-- Begin --

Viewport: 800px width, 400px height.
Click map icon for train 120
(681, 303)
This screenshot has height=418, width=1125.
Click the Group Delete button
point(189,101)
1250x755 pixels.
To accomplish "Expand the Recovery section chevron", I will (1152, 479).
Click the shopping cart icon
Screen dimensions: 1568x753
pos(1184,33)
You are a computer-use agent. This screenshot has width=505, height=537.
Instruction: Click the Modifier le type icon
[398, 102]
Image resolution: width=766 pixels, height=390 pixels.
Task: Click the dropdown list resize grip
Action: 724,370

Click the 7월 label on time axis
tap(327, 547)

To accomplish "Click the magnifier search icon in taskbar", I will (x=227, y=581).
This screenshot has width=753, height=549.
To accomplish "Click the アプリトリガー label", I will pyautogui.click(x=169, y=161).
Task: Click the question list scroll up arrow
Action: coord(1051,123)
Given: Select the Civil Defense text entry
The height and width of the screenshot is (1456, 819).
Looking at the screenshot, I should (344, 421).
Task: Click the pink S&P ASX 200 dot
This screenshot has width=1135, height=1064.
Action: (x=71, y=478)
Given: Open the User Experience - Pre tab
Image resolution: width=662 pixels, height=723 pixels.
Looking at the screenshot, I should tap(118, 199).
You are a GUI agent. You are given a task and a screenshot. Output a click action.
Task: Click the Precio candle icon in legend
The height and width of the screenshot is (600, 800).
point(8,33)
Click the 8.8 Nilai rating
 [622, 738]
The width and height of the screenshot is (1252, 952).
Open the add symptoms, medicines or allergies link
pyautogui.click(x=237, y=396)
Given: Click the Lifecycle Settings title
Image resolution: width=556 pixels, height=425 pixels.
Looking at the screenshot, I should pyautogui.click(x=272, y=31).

-- End --

* **PROBLEM DETAILS**
Could you copy out all of the lines above verbatim, without changing a single character?

* **RESULT OF THE TASK**
Viewport: 800px width, 400px height.
Click map icon for train 120
(681, 303)
This screenshot has height=418, width=1125.
Click the Group Delete button
point(189,101)
1250x755 pixels.
To accomplish "Expand the Recovery section chevron", I will (1152, 479).
Click the shopping cart icon
Screen dimensions: 1568x753
pos(1184,33)
You are a computer-use agent. This screenshot has width=505, height=537.
Instruction: Click the Modifier le type icon
[398, 102]
Image resolution: width=766 pixels, height=390 pixels.
Task: Click the dropdown list resize grip
Action: 724,370

Click the 7월 label on time axis
tap(327, 547)

To accomplish "Click the magnifier search icon in taskbar", I will (x=227, y=581).
This screenshot has width=753, height=549.
To accomplish "Click the アプリトリガー label", I will pyautogui.click(x=169, y=161).
Task: Click the question list scroll up arrow
Action: coord(1051,123)
Given: Select the Civil Defense text entry
The height and width of the screenshot is (1456, 819).
Looking at the screenshot, I should (344, 421).
Task: Click the pink S&P ASX 200 dot
This screenshot has width=1135, height=1064.
Action: (x=71, y=478)
Given: Open the User Experience - Pre tab
Image resolution: width=662 pixels, height=723 pixels.
Looking at the screenshot, I should tap(118, 199).
You are a GUI agent. You are given a task and a screenshot. Output a click action.
Task: Click the Precio candle icon in legend
The height and width of the screenshot is (600, 800).
point(8,33)
Click the 8.8 Nilai rating
 [622, 738]
The width and height of the screenshot is (1252, 952).
Open the add symptoms, medicines or allergies link
pyautogui.click(x=237, y=396)
Given: Click the Lifecycle Settings title
Image resolution: width=556 pixels, height=425 pixels.
Looking at the screenshot, I should pyautogui.click(x=272, y=31).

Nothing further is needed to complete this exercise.